Federal judge ends Michael Maggio’s court supervision

Court approves motion in ex-judge's bribery case

Michael Maggio
Michael Maggio

Michael Maggio, the former circuit judge from Faulkner County who was at the center of a bribery scandal involving a former state senator who recently had his indictment dismissed, was granted an early termination of his supervised release this week by the federal judge who presided over his case.

Maggio served about five years in federal prison of a 10-year sentence after pleading guilty in 2015 to taking a bribe in exchange for lowering a jury award in a wrongful death lawsuit. He has served just over one year of a term of supervised release ordered by U.S. District Judge Brian Miller. Last month, Maggio's attorney, James Hensley of Conway, filed a motion asking that Maggio's court-ordered supervision be terminated citing the former judge's satisfactory completion of the terms of his supervision. On Wednesday, Miller granted the motion to end Maggio's supervision.

"Mike is very pleased," Hensley said. "It's just kind of what you get when you follow the rules. It's not an unusual motion to be granted at all."

The bribery case stemmed from the 2008 death of Martha Bull, a Perry County resident who was admitted to Greenbrier Nursing and Rehabilitation Center for a one-month rehabilitation stay. Bull died two weeks after she was admitted and her family filed a wrongful death lawsuit against the nursing home in Faulkner County Circuit Court. In 2013, a jury awarded Bull's family $5.2 million but after the center filed a motion for a new trial or a reduction in damages, Maggio ordered the damages cut to $1 million. He said in his order that the $5.2 million award against the nursing home, "is so great that it shocks the conscience of the court."

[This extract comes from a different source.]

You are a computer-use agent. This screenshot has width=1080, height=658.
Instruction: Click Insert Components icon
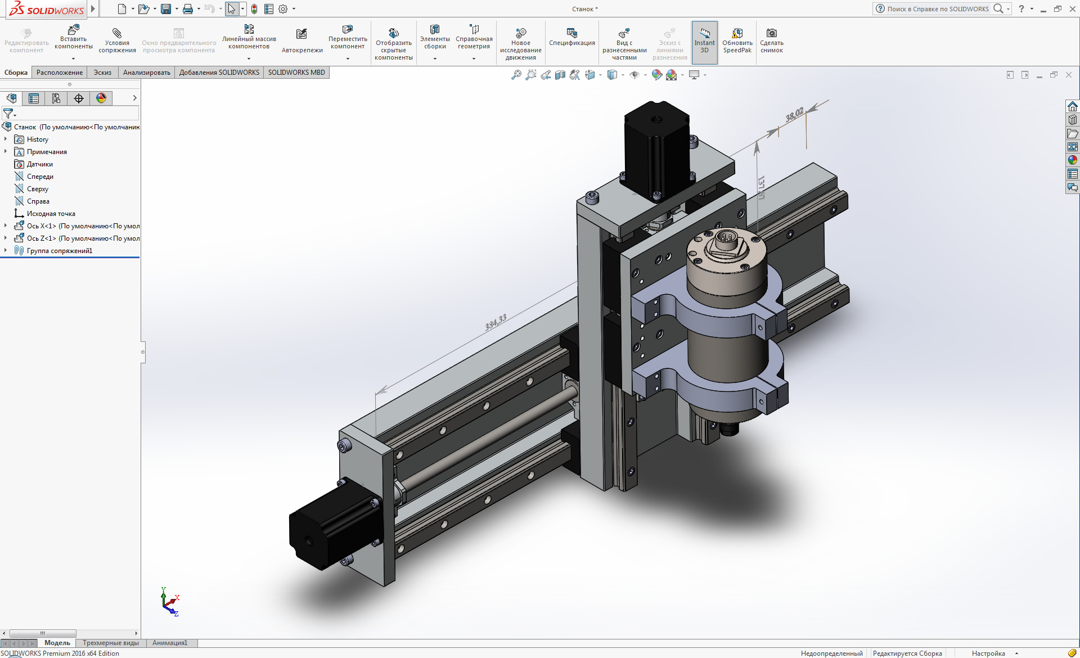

Michael Morton of Fort Smith, the owner of Greenbrier Nursing and Rehabilitation Center, had donated money to political action committees that backed Maggio's campaign for the state Court of Appeals, which led to the accusation that Maggio had been bribed to lower the award. Those political action committees were controlled by Gilbert Baker of Conway, a former state senator, chairman of the Republican Party of Arkansas, and a prolific fundraiser for party candidates. Two days before Maggio lowered the jury award, Morton wrote or had an employee write 10 $3,000 checks to the political action committees, which were delivered by FedEx to Baker's home.

In 2019, Baker, 66, was indicted by a federal grand jury on one count each of conspiracy to commit bribery and bribery concerning programs receiving federal funds, and seven counts of honest services wire fraud . He was acquitted after a 13-day trial on the conspiracy count and Chief U.S. District Judge D. Price Marshall Jr. declared a mistrial after the jury deadlocked on the remaining counts.

Morton maintained that he had broken no laws and the contributions he channeled through Baker to Maggio and to Supreme Court Justice Rhonda Wood -- who also testified at the trial -- for her Supreme Court campaign, were routine contributions of the type he made to many candidates. Neither Wood nor Morton were charged in the matter and an ethics complaint filed against Wood last December was dismissed in April by the Arkansas Judicial Discipline and Disability Commission.

After testifying against Baker, Maggio was released early from prison after serving five years.

Baker was scheduled to be retried on the bribery and honest services wire fraud counts on Nov. 8, but on Oct. 24, two weeks before the trial was to begin, Marshall dismissed the indictment against Baker at the request of the U.S. attorney's office, which filed the dismissal motion four days earlier.